Archi-buzzé et multi-primé (le grand prix accordé ces derniers jours par le jury de Gerardmer est venu continuer une longue série de récompenses), Morse intéresse sur le principe, impressionne parfois, ennuie finalement. Comme Twilight le mois dernier, le film, suédois, est adapté d’un best-seller, et comme lui il se propose de prendre les détours du cinéma de vampires pour conter un récit d’apprentissage. La comparaison s’arrête là : à la fraîcheur teenage de Twilight, il oppose une austérité toute scandinave, contre son approximation charmante et sucrée il fait valoir un sérieux papal et une voyante prétention à l’art. Un marmot souffreteux et planqué sous une blondeur très Le Village des damnés y fait la rencontre nocturne d’une gamine du même âge, fraîchement débarquée dans son HLM. D’ordinaire tête de turc de sa classe, l’angelot reprend du poil de la tête à mesure qu’il se lie à la petite et tandis qu’alentour, les voisins tombent comme des mouches, égorgés vifs. La gamine, comprend-on assez vite, est un vampire.
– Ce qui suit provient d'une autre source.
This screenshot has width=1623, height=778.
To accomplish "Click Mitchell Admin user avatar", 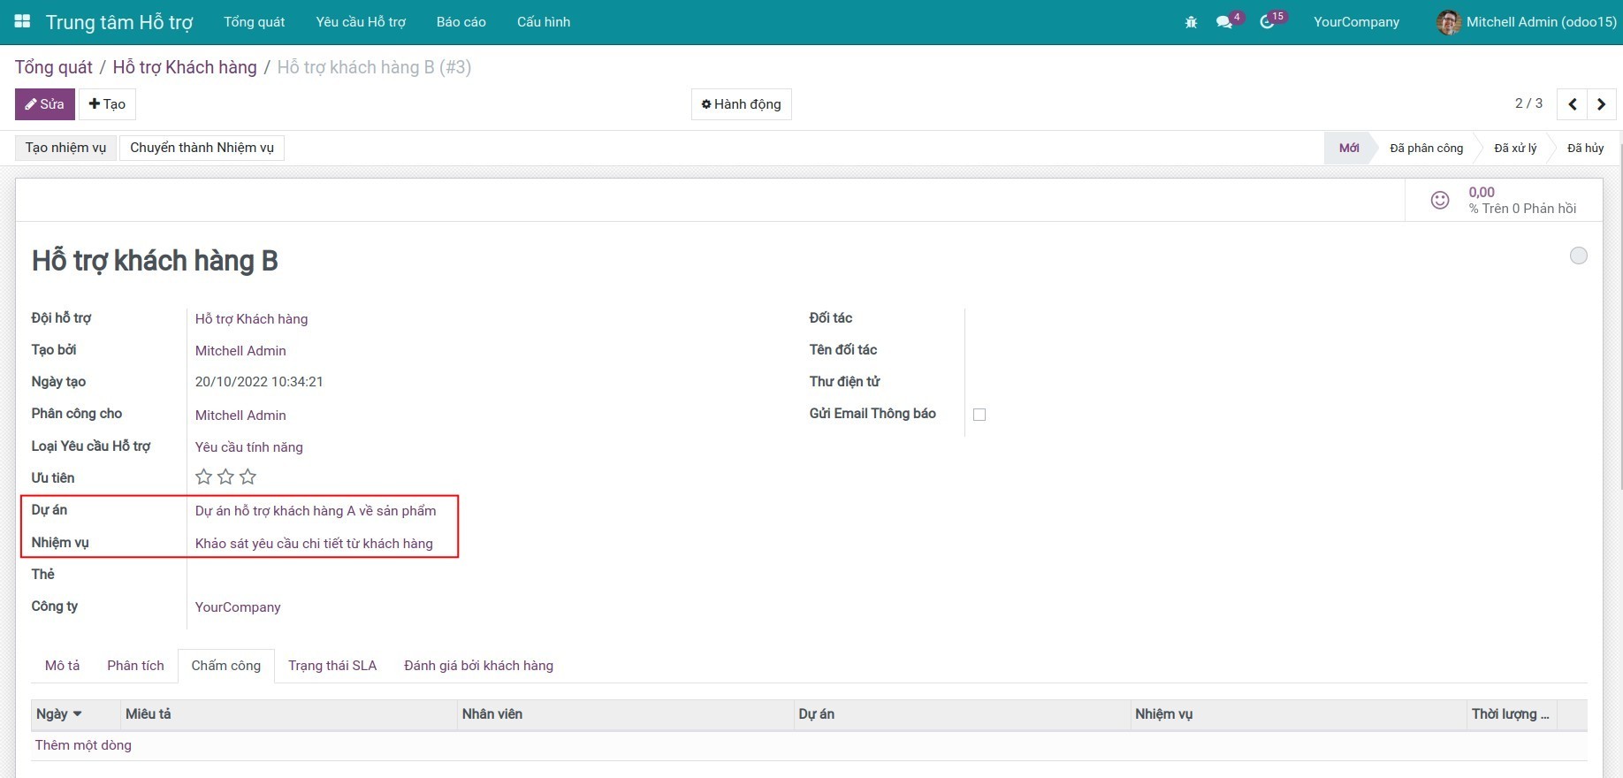I will coord(1448,22).

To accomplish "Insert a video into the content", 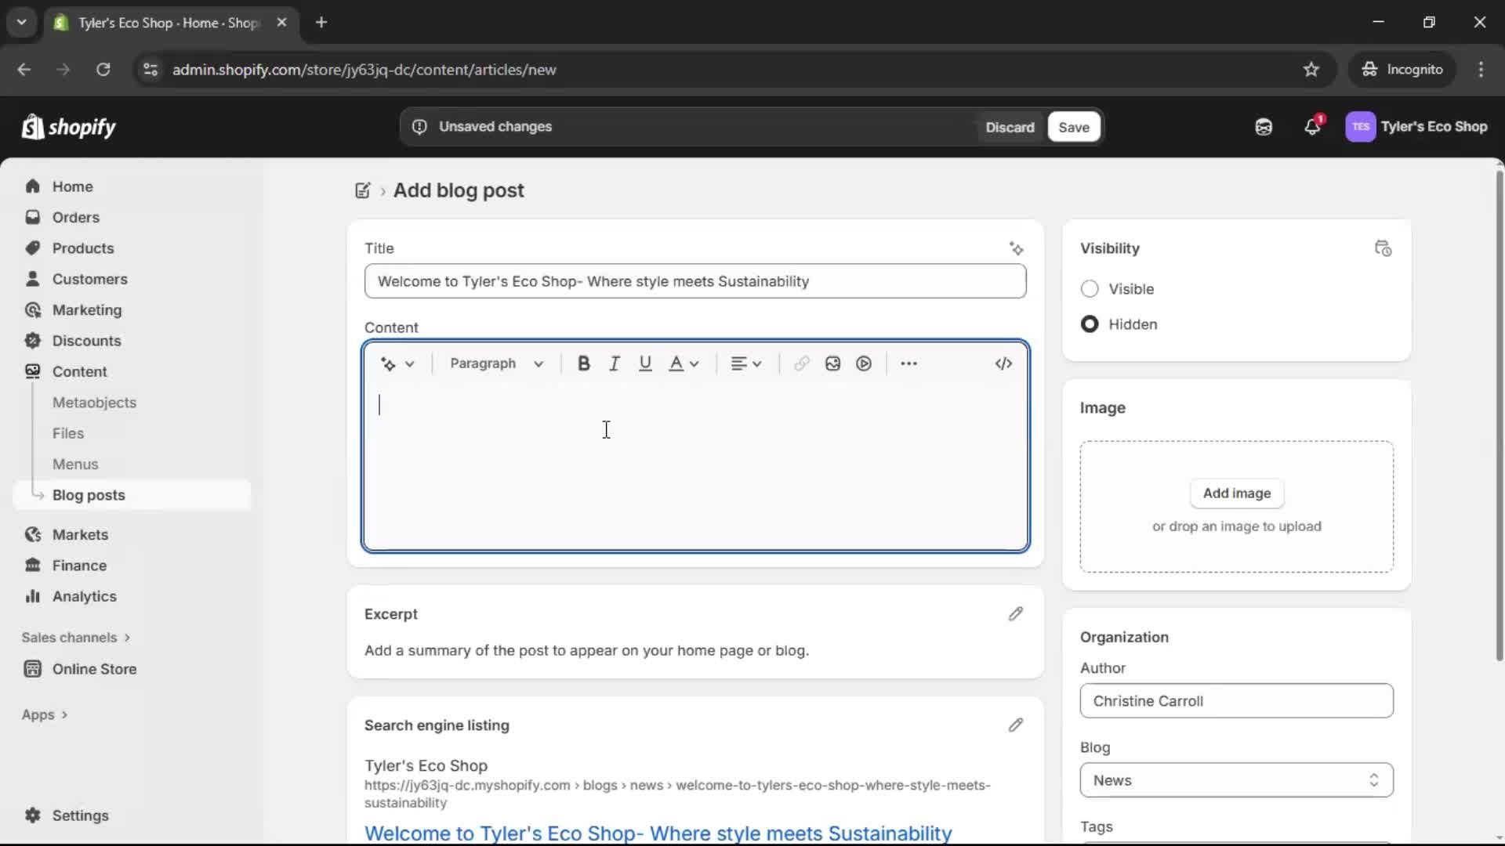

Outre la facture, il y a, dans le récit, quelque chose qui tient Morse à mille lieues de son faux cousin d’Amérique. Twilight avait l’Autre pour horizon (c’était d’abord un film sur la rencontre, comment elle est possible, quels sacrifices elle implique) ; Morse, à l’inverse, se présente clos dans le circuit du Même. C’est une piste qui, d’ailleurs, n’est pas inintéressante : il n’est pas interdit de voir dans la vampirette une pure projection de l’esprit du mouflet, une sorte d’acting out, de pulsion agressive par quoi il s’autorise à grandir. Le problème est que c’est une clôture qui contamine la forme du film, qui a vite fait d’asphyxier, sous un fatiguant coulis de maîtrise (pas un plan qui ne soit archi-ciselé), l’intérêt qu’il parvient à susciter ici où là. D’où cette désagréable impression, malgré l’efficacité solitaire de certaines scènes, que les personnages, le récit, sont comme en trop dans ces images pétrifiées dans le glacis de la mise en scène. On se lasse vite, alors, de cette prétention à l’étrangeté poétique (on ne s’étonnera pas que le dernier plan renvoie au Martin de Romero) qui fige tout et ne capte rien, rien qu’un chapelet de jolis plans mort-nés.